=== Text shown ===
CLIST (Command List) (pronounced "C-List") is a procedural programming language for TSO in MVS systems. It originated in OS/360 Release 20 and has assumed a secondary role since the availability of Rexx in TSO/E Version 2. The term CLIST is also used for command lists written by users of NetView.

In its basic form, a CLIST program (or "CLIST" for short) can take the form of a simple list of commands to be executed in strict sequence (like a DOS batch file (*.bat) file).  However, CLIST also features If-Then-Else logic as well as loop constructs.

CLIST is an interpreted language.  That is, the computer must translate a CLIST every time the program is executed.  CLISTs therefore tend to be slower than programs written in compiled languages such as COBOL, FORTRAN, or PL/1.  (A program written in a compiled language is translated once to create a "load module" or executable.)

CLIST can read/write MVS files and read/write from/to a TSO terminal. It can read parameters from the caller and also features a function to hold global variables and pass them between CLISTs. A CLIST can also call an MVS application program (written in COBOL or  PL/I, for example). CLISTs can be run in background (by running JCL which executes the TSO control program (IKJEFT01)). TSO I/O screens and menus using ISPF dialog services can be displayed by CLISTs.

=== Objective ===
Reproduce the CLIST text verbatim from "In its basic" to "as loop constructs.".

=== Raw data ===
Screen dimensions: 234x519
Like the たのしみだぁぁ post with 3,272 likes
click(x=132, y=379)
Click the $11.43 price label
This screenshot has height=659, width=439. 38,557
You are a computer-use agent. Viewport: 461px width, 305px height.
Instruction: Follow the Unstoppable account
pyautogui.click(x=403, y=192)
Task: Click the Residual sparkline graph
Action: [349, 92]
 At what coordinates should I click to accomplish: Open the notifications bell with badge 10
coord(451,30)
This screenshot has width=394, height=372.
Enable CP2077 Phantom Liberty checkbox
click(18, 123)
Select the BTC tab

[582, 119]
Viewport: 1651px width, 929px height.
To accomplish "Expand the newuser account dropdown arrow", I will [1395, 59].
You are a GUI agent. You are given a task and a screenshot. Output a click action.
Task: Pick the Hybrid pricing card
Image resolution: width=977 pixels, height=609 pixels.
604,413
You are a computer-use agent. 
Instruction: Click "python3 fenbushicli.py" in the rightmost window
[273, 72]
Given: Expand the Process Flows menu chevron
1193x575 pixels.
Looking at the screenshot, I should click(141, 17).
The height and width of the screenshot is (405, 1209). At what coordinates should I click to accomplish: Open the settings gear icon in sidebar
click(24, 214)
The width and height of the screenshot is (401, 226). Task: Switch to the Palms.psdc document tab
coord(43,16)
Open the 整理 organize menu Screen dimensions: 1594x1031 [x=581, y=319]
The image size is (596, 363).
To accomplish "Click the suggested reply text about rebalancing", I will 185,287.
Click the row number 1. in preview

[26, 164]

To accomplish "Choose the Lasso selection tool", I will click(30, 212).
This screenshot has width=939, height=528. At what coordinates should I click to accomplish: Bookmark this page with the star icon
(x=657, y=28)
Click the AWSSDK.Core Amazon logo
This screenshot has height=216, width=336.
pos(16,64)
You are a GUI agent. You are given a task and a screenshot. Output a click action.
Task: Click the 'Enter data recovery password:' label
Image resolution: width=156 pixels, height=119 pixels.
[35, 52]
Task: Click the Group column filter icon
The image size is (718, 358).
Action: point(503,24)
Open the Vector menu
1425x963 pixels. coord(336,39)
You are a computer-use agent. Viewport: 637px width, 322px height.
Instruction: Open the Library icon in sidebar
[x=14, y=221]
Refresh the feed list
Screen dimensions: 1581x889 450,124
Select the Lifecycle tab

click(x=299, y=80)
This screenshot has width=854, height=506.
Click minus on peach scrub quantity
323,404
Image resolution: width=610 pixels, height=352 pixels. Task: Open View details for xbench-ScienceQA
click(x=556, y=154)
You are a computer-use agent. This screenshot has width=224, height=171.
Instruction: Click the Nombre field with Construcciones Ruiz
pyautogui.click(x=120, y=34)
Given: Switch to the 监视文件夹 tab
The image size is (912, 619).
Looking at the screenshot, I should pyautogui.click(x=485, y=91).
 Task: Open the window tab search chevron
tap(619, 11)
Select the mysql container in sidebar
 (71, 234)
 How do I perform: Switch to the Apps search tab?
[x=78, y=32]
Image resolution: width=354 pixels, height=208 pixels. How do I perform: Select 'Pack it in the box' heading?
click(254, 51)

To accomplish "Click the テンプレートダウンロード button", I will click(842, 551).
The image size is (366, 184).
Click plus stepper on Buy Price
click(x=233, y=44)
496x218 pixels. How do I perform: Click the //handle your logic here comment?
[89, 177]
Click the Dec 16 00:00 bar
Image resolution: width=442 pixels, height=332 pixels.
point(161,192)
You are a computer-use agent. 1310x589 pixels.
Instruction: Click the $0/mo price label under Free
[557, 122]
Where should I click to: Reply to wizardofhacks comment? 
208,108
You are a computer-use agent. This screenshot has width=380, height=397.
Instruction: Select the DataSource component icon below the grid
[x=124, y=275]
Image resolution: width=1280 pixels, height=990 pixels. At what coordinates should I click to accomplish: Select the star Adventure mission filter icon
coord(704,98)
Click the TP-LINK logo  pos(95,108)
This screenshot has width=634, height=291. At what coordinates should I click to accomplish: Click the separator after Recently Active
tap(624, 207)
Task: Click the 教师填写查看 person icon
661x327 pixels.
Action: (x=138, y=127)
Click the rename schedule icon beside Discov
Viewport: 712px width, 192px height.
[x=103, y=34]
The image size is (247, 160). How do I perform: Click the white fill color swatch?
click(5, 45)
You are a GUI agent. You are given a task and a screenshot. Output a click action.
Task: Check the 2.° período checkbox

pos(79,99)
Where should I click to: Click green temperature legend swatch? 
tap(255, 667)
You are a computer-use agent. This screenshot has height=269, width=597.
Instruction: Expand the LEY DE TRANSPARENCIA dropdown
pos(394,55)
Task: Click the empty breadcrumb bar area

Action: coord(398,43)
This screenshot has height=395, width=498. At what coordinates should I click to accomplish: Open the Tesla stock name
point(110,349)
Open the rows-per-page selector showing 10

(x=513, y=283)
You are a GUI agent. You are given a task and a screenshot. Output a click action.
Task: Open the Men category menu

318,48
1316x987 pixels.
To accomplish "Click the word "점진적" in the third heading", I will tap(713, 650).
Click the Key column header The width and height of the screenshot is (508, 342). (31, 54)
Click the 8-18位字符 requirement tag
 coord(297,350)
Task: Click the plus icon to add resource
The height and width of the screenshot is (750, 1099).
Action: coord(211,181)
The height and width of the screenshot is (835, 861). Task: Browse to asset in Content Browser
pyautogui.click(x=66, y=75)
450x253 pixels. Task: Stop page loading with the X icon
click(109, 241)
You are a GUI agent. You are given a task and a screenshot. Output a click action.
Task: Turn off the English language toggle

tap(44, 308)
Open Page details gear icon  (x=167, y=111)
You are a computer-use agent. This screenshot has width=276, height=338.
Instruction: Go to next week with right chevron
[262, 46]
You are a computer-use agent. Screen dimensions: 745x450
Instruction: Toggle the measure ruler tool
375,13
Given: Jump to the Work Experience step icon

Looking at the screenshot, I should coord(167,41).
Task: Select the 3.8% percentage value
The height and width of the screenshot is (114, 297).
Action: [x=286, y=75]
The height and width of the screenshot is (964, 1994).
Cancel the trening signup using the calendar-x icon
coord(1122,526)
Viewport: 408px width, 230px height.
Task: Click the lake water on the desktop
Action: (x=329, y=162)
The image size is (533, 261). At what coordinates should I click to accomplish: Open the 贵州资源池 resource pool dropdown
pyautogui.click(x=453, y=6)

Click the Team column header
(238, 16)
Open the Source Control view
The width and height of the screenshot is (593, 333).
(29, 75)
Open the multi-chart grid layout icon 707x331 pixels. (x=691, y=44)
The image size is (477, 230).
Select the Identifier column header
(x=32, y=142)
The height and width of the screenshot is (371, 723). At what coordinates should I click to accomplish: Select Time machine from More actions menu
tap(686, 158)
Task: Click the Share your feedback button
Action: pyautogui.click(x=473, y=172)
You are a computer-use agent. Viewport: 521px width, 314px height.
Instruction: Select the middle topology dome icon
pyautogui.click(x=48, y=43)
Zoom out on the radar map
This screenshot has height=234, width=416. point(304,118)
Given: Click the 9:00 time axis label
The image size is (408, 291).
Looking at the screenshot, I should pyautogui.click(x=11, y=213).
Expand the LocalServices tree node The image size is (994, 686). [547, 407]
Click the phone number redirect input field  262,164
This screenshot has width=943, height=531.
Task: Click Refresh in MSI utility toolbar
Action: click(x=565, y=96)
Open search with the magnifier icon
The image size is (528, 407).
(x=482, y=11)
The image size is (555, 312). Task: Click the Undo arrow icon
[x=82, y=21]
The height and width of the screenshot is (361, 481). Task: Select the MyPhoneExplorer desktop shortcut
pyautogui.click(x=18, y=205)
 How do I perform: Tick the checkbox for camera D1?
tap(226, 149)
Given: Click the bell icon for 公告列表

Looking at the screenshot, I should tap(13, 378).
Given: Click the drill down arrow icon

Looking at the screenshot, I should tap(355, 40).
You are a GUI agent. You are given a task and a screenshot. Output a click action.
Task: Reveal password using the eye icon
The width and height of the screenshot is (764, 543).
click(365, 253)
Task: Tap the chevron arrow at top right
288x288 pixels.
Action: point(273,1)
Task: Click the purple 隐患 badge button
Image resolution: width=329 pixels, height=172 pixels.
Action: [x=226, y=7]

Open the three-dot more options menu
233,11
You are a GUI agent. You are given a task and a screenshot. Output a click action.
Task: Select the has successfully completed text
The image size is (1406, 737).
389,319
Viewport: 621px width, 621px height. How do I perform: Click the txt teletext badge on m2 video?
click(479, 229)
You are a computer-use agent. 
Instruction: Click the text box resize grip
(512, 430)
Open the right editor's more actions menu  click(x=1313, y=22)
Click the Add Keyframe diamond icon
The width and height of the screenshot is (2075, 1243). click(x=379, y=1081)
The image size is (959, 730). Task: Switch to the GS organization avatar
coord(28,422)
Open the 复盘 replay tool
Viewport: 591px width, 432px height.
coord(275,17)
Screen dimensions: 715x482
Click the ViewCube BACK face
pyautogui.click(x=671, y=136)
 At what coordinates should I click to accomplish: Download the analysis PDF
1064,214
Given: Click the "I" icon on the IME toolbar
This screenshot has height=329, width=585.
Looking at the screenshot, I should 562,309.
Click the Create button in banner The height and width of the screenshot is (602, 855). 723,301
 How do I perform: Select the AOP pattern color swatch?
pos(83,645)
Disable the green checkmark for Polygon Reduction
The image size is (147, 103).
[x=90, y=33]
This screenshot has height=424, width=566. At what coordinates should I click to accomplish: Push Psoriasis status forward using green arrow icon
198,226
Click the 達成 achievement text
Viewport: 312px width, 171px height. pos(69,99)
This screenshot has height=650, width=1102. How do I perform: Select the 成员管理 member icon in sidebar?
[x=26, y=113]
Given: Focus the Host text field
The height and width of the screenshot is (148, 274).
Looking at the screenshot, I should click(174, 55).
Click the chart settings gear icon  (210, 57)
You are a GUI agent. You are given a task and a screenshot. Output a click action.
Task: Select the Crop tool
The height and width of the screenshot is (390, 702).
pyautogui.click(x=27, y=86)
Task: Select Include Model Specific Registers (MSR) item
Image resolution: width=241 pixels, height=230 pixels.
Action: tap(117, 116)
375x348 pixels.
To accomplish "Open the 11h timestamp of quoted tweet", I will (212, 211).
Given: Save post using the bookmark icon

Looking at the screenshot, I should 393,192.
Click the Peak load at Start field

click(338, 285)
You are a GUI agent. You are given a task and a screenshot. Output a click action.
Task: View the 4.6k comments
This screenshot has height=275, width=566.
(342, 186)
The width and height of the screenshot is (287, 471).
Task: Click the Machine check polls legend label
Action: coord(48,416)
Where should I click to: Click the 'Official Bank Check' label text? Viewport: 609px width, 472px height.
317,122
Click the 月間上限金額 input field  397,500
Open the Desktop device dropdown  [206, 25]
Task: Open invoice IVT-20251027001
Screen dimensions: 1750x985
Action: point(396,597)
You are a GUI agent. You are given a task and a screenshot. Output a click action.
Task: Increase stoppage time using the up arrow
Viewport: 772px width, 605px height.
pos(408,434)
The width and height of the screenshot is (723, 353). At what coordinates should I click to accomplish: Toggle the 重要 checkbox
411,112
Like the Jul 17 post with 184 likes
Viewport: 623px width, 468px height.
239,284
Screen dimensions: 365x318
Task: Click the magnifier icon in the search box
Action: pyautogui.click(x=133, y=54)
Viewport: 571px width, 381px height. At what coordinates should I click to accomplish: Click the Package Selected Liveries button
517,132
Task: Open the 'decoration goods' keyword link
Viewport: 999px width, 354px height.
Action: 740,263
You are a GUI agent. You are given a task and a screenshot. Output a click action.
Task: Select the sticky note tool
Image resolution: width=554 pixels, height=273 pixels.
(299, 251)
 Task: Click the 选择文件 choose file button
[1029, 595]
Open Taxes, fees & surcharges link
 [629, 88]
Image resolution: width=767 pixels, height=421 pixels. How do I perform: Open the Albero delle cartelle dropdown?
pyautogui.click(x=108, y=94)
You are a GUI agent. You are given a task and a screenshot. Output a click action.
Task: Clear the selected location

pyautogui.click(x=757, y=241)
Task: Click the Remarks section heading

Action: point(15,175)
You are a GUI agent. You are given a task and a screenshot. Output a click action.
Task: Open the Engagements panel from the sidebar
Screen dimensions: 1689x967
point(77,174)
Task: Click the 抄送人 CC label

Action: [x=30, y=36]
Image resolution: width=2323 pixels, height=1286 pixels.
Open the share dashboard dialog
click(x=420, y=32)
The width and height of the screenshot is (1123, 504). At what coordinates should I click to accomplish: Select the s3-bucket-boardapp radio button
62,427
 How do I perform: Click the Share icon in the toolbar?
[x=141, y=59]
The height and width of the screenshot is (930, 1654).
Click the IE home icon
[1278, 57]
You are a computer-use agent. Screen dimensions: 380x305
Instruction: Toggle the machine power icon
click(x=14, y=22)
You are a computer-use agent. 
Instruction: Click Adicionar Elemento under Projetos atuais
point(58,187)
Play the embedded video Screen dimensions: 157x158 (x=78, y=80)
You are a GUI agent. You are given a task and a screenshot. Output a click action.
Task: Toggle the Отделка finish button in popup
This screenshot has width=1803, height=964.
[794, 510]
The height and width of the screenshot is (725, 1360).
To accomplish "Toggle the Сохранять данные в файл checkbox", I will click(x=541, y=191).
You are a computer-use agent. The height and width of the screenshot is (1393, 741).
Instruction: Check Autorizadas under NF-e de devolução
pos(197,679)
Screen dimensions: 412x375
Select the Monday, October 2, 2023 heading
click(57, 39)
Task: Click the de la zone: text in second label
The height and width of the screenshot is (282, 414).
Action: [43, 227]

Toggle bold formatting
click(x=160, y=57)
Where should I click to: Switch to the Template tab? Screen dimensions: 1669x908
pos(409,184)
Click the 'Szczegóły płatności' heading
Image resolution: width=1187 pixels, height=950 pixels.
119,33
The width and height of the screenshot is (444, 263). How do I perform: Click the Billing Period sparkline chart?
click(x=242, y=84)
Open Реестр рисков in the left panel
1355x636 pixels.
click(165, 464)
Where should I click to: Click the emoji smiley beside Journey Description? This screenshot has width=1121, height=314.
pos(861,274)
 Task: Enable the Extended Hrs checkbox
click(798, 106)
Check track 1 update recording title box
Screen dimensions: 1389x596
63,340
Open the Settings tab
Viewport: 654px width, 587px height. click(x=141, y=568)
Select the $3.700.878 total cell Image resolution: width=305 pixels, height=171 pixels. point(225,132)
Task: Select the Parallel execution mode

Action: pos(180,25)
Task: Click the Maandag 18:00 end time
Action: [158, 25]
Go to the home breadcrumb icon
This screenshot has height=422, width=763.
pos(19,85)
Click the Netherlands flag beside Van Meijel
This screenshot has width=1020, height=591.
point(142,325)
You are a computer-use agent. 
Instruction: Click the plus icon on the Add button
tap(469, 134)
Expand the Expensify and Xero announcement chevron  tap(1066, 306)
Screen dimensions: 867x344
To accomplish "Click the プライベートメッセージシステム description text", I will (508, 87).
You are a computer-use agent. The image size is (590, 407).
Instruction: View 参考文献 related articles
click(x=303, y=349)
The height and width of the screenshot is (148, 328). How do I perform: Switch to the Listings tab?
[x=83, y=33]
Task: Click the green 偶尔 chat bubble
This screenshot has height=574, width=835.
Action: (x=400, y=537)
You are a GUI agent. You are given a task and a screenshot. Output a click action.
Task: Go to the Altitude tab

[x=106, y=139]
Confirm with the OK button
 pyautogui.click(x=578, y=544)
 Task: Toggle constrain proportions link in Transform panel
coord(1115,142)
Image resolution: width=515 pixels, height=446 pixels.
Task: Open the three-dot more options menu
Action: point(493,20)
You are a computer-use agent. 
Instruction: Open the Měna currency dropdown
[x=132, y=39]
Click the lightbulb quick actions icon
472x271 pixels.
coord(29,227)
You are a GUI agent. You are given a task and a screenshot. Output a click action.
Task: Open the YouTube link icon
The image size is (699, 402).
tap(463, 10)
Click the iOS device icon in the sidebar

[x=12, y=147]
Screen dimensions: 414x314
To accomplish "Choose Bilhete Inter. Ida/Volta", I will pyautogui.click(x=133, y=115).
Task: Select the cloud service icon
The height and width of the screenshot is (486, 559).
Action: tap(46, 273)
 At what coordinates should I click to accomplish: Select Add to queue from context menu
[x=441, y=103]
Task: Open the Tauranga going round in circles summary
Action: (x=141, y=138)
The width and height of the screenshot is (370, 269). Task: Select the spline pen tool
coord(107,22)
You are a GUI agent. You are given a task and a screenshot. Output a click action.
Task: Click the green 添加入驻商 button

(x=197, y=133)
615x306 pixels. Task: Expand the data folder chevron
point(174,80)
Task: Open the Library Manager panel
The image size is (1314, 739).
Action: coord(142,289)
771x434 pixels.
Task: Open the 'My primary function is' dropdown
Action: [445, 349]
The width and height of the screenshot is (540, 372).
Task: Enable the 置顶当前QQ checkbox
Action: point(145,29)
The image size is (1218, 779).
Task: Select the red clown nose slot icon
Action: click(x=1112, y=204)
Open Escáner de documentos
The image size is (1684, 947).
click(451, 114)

=== Response to this exercise ===
In its basic form, a CLIST program (or "CLIST" for short) can take the form of a simple list of commands to be executed in strict sequence (like a DOS batch file (*.bat) file).  However, CLIST also features If-Then-Else logic as well as loop constructs.